→ **SUPPLIED ENTRIES**

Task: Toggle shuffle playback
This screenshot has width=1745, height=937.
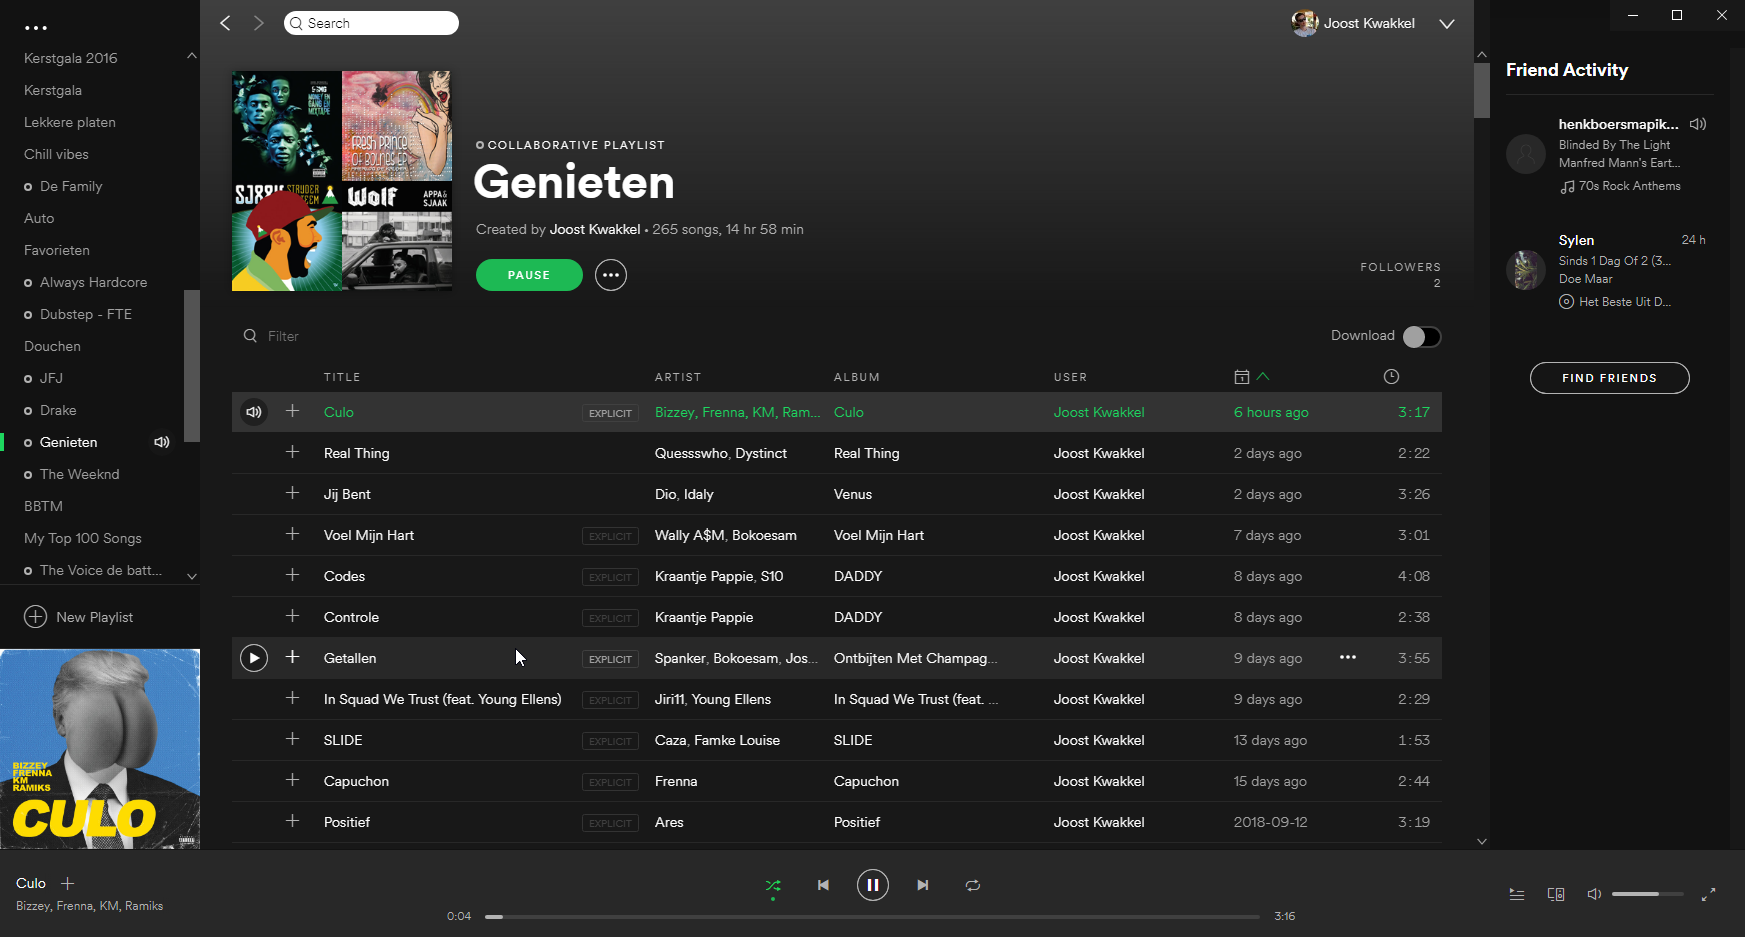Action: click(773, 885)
---
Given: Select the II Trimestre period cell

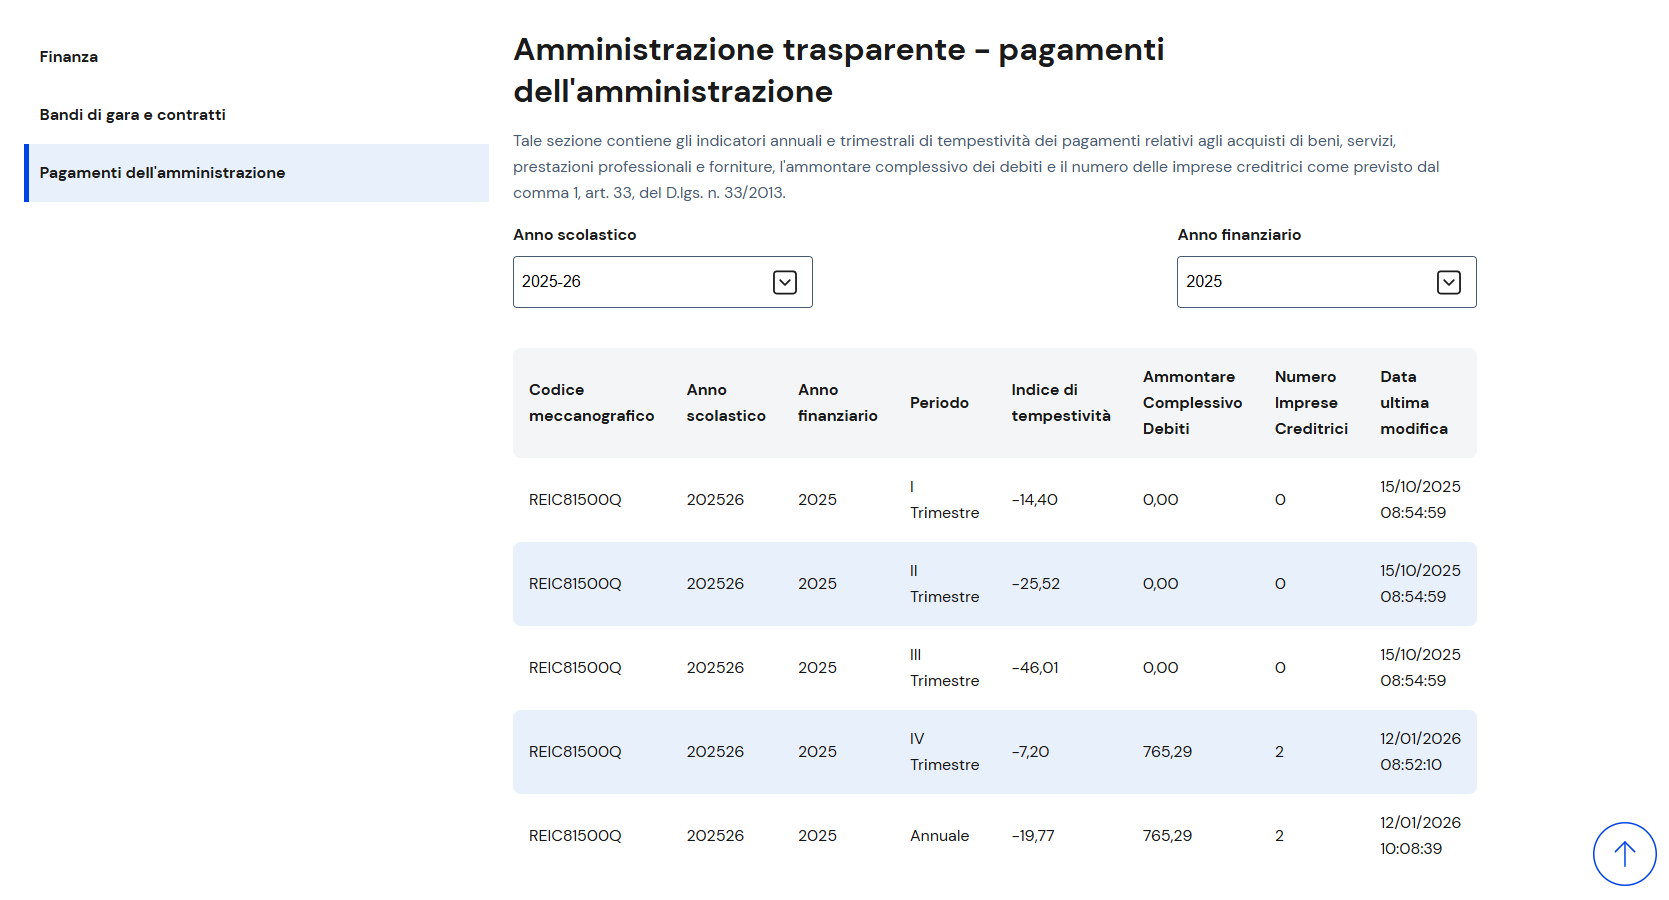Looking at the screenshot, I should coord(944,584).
* * *
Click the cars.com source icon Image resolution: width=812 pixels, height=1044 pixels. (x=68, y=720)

→ **WRITTEN PROBLEM**
Render the stretch from the line containing "Task: Toggle shuffle playback" through the line containing "Action: click(773, 885)" as a Markdown table with columns headed No. and Text, numbering each line and omitting blank lines. Leave the pictures out of the table.

→ **RESULT OF THE TASK**
| No. | Text |
|---|---|
| 1 | Task: Toggle shuffle playback |
| 2 | This screenshot has width=1745, height=937. |
| 3 | Action: click(773, 885) |